A Reno journalist estimates he has completed about 60 percent of a research project that lists law enforcement interactions that end in fatalities.
The database lists nearly 14,300 verified deaths nationwide since 2000.
D. Brian Burghart says he started his research in 2012, after driving by the site of an officer-involved shooting. He wondered how common law-enforcement-related fatalities were.
"I realized pretty quickly I couldn't find that information. I mean, national stories would have no context like that. Local stories would have no context," he says. "So, I went to the FBI uniform crime report. They had justifiable homicides that they published every year."

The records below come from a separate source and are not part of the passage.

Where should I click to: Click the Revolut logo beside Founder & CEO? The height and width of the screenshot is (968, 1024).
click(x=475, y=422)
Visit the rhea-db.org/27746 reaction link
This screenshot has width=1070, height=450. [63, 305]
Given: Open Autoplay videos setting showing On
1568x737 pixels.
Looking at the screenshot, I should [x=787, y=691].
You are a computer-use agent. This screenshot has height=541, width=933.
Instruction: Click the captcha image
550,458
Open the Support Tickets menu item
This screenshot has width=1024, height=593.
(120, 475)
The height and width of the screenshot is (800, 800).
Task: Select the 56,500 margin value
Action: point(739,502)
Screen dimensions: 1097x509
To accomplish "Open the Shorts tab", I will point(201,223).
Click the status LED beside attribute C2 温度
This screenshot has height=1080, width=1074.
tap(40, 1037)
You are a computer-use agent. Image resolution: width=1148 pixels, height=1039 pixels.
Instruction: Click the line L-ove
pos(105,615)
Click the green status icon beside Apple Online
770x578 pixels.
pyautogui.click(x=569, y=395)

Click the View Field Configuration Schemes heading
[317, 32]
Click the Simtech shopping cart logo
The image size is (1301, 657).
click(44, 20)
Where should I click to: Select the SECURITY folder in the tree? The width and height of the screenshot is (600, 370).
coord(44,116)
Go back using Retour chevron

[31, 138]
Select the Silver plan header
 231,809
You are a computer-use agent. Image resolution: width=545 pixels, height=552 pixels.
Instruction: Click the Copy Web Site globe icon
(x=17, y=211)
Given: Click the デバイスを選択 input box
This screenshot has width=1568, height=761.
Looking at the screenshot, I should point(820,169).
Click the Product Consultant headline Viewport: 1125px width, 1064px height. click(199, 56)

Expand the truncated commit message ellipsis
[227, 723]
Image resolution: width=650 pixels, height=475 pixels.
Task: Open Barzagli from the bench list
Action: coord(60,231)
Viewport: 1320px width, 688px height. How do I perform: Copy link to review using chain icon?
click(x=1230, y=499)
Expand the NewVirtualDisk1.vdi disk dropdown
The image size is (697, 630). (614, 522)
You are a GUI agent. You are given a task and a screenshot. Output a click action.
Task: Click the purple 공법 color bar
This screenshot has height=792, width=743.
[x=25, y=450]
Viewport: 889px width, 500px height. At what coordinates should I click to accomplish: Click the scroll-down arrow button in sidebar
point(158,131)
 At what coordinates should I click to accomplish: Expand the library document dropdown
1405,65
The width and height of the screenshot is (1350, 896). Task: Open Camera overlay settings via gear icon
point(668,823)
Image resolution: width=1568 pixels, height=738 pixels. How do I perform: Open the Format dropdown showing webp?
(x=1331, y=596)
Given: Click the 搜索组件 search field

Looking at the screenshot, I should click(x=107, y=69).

But, he found the FBI data was incomplete, in part because it was based on voluntary submissions from police and sheriffs departments across the country.
That's when he created fatalencounters.org.
"I had no idea what I was going to find out," he says. "In fact, it changed as I was doing it. For example, I realized that a huge percentage of the time, the death would be legally justified. So, I put a column for that. I realized that a huge percentage of the time, the person being killed by police was mentally ill, so I put a column for that."
The site lists deaths from all causes including firearms, suicides, drug overdoses, and asphyxiation of people after contact with law enforcement.
He says the older cases are the hardest to verify, "Back in the early 2000's, before cloud computing sort of existed, news organizations regularly purged their files because memory was expensive. We know the data gets spottier the farther back we go."
Burghart says, besides the 14,000 verified deaths, there are an additional 8,000 reports of incidents dating back to the year 2000 that have not yet been verified.
He is a former editor of the Reno News and Review and is an occasional instructor at the University of Nevada-Reno.